C’est à une exégèse pointilleuse que se livrent Emmanuel et Mathias Roux dans cet ouvrage présentant les idées phare de la pensée de Jean-Claude Michéa. Divisant l’œuvre du penseur montpelliérain en deux parties (la généalogie philosophique du libéralisme et la généalogie politique de la gauche), ils passent en revue quelques principes fondamentaux : la décence ordinaire, la triple obligation de donner, recevoir et rendre, l’impératif des limites, la double pensée, etc. Regrettant la diabolisation subie par Michéa à gauche en général et dans les cercles universitaires en particulier, ils reviennent sur les critiques portées contre lui par Frédéric Lordon, Jean-Loup Amselle et quelques autres et démontrent leur insuffisance ou leur inanité. Seule la critique d’Anselme Jappe, fondée en partie sur la théorie de la valeur, trouve une certaine grâce à leurs yeux. « La façon qu’a Michéa de tourner en dérision les militants de gauche en démontant certains mots d’ordre des nouvelles radicalités alimentées par les manies déconstructivistes, ou sa manière sacrilège de jeter, dans une note expéditive, l’œuvre du “naïf” Bourdieu dans les poubelles de la “sociologie d’Etat” ont de quoi attirer le rejet d’un “milieu” déjà peu portée à la bienveillance. »
Pour le reste, les auteurs encouragent Michéa à poursuivre dans la voie d’un socialisme démocratique d’inspiration orwellienne (le seul capable de transformer immédiatement les rapports sociaux en rapports humains) et invitent le philosophe à tourner la page des polémiques contre la gauche et à passer à un stade plus constructif qui lui permettrait de « penser ensemble tradition civique et tradition socialiste tout en continuant d’assumer une partie de l’héritage de Marx ». L’époque s’y prête particulièrement à l’heure où « la gauche est moribonde électoralement mais son fond idéologique perdure à travers le parti du président Emmanuel Macron, qui semble porter la nouvelle synthèse du droit (la protection individuelle) et du marché (la réalisation de soi dans la prise de risque et l’entreprenariat) ».

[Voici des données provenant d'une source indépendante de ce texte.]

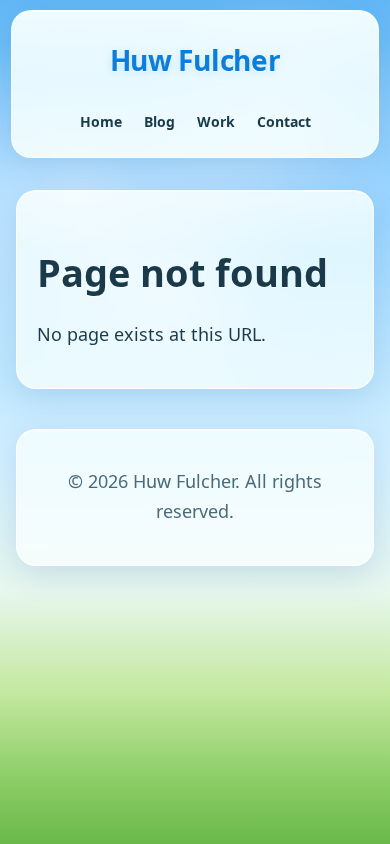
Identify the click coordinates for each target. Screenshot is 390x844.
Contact (284, 121)
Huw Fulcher (195, 60)
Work (216, 121)
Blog (159, 121)
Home (101, 121)
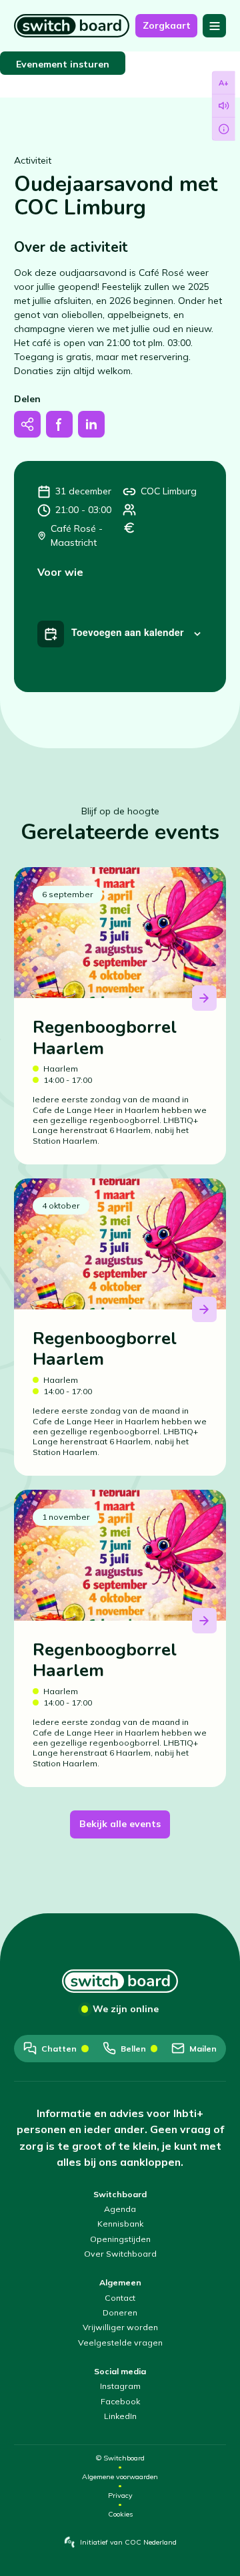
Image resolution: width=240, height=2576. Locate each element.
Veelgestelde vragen (120, 2343)
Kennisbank (120, 2224)
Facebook (120, 2401)
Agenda (120, 2209)
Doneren (120, 2312)
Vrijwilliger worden (120, 2327)
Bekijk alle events (120, 1824)
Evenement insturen (62, 64)
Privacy (120, 2495)
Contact (120, 2298)
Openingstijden (120, 2239)
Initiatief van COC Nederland (128, 2542)
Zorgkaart (167, 25)
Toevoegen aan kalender (127, 632)
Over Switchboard (120, 2254)
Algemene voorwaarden (120, 2476)
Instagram (120, 2386)
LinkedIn (120, 2416)
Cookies (120, 2514)
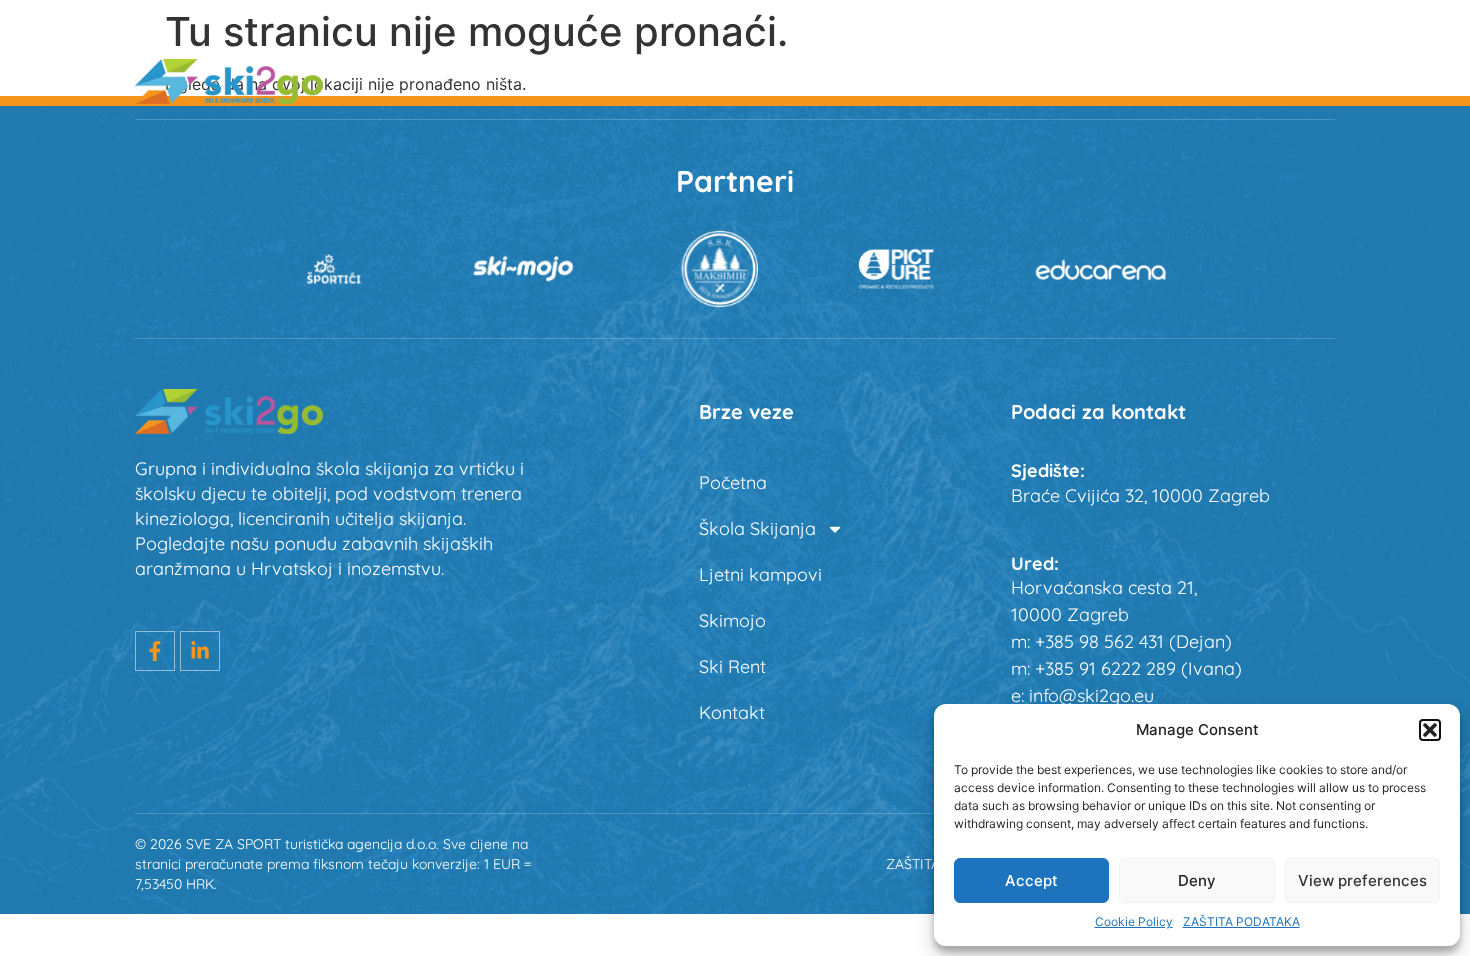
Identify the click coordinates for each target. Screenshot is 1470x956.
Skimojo (1071, 80)
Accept (1031, 880)
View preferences (1362, 880)
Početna (586, 80)
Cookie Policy (1134, 921)
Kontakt (732, 712)
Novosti (1303, 80)
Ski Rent (1188, 80)
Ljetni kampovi (926, 80)
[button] (1430, 730)
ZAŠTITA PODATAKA (1241, 921)
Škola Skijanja (728, 80)
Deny (1197, 880)
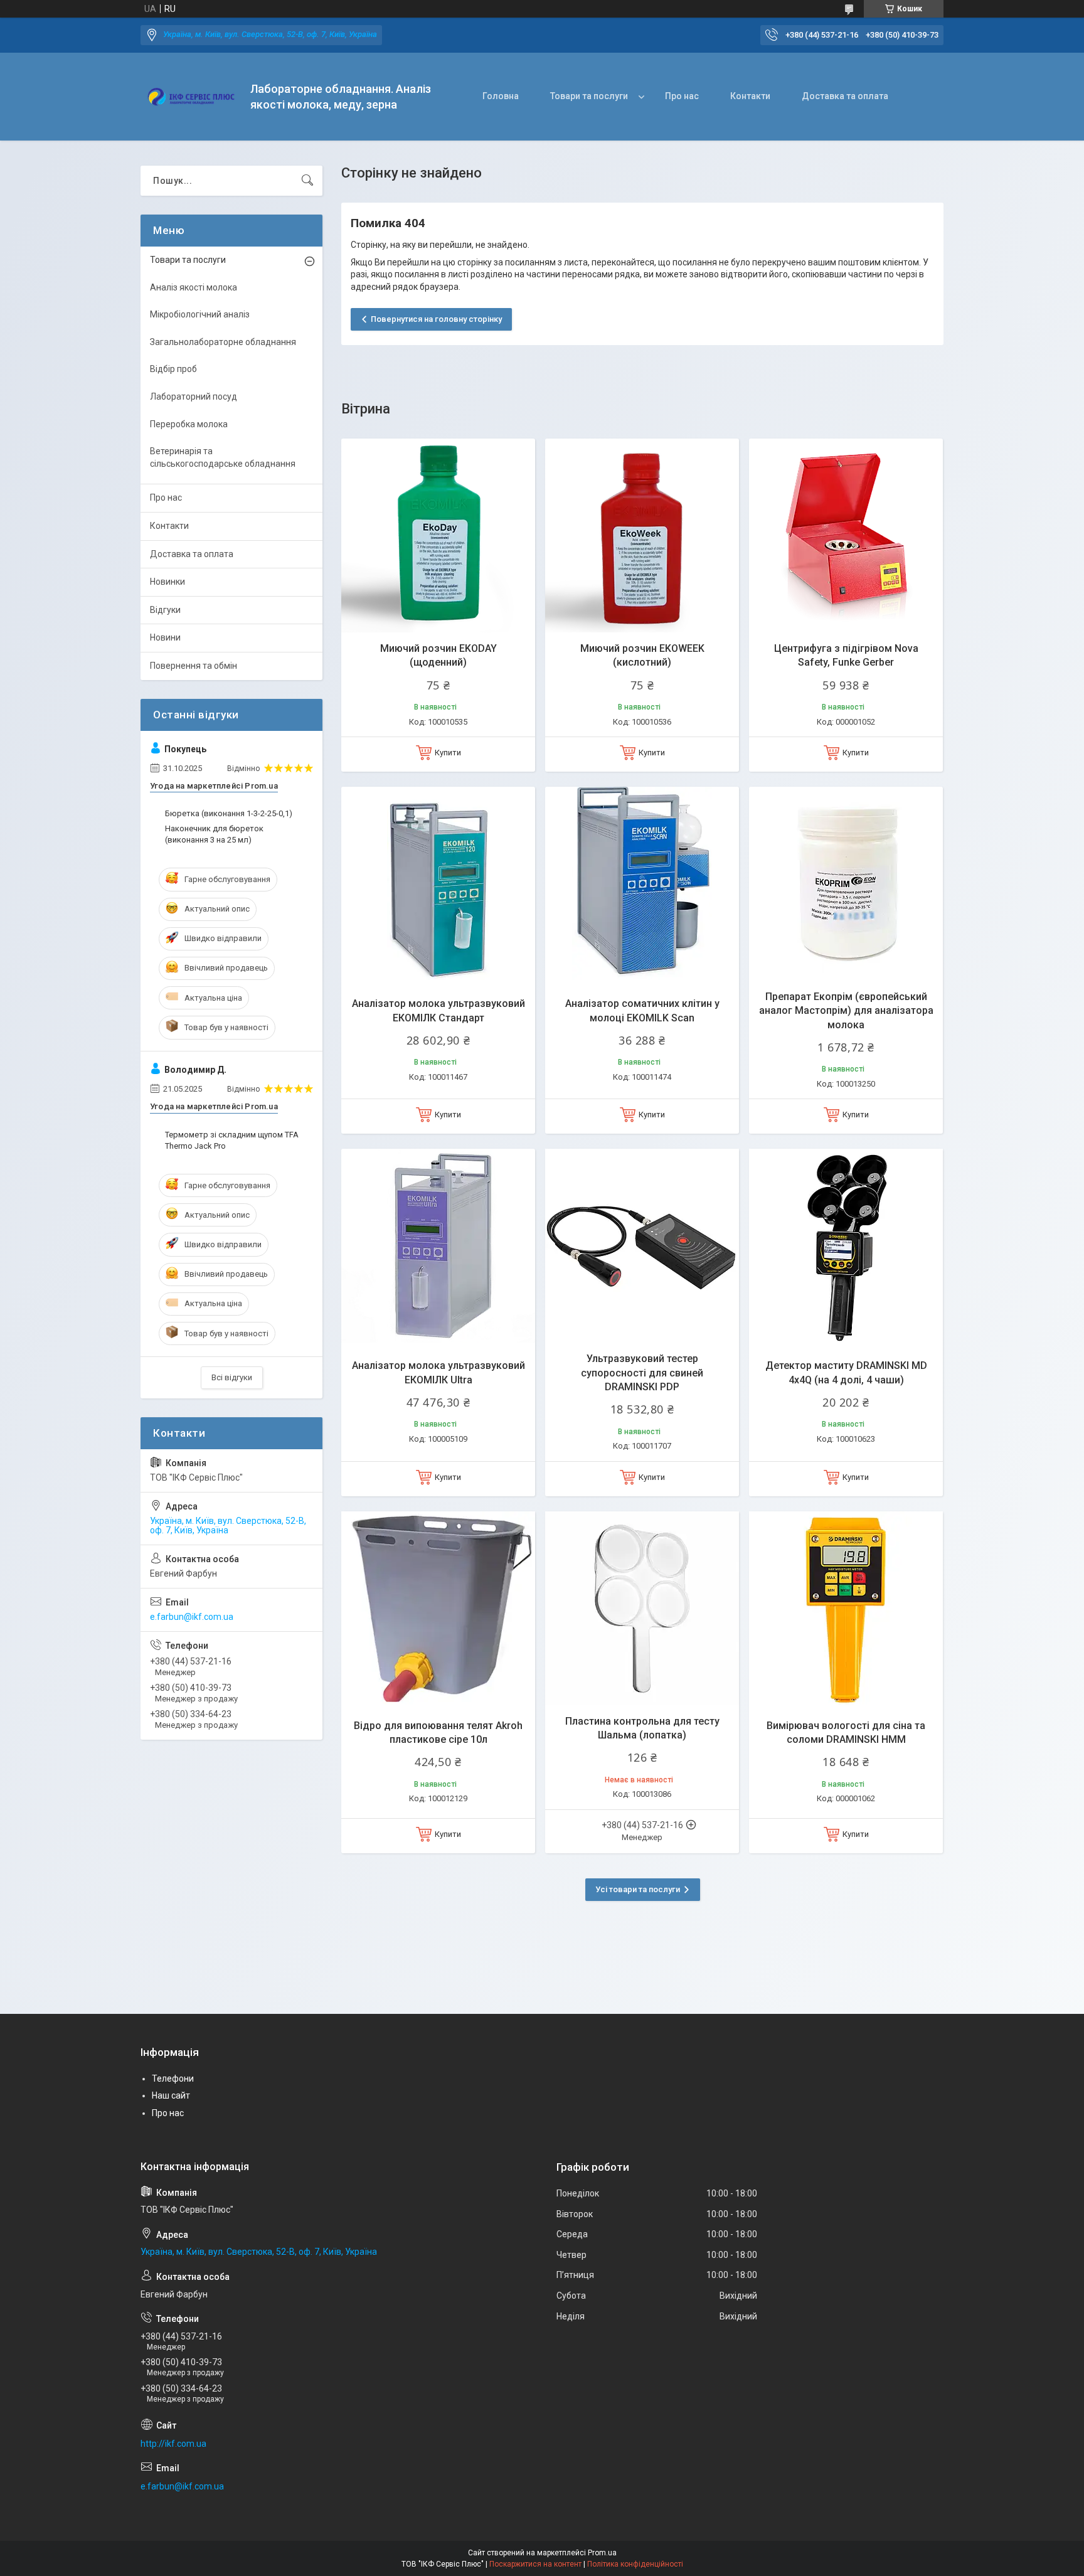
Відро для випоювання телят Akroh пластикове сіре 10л (438, 1732)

Le chapitre portant sur ce que les auteurs pensent être des tentatives de récupération par la droite de la pensée de Michéa est un peu moins convaincant – on sourira en lisant que le socialisme michéen nourrirait « la nouvelle jeunesse d’Alain de Benoist, vieil intellectuel de droite en pleine opération de recentrage idéologique » – et s’explique en partie par l’obstination qu’ils ont à vouloir, envers et contre tout, coller à Michéa une étiquette de penseur de gauche. Mais à cette réserve près, on saluera avec ce livre une synthèse sérieuse, la plupart du temps honnête et d’un haut intérêt philosophique.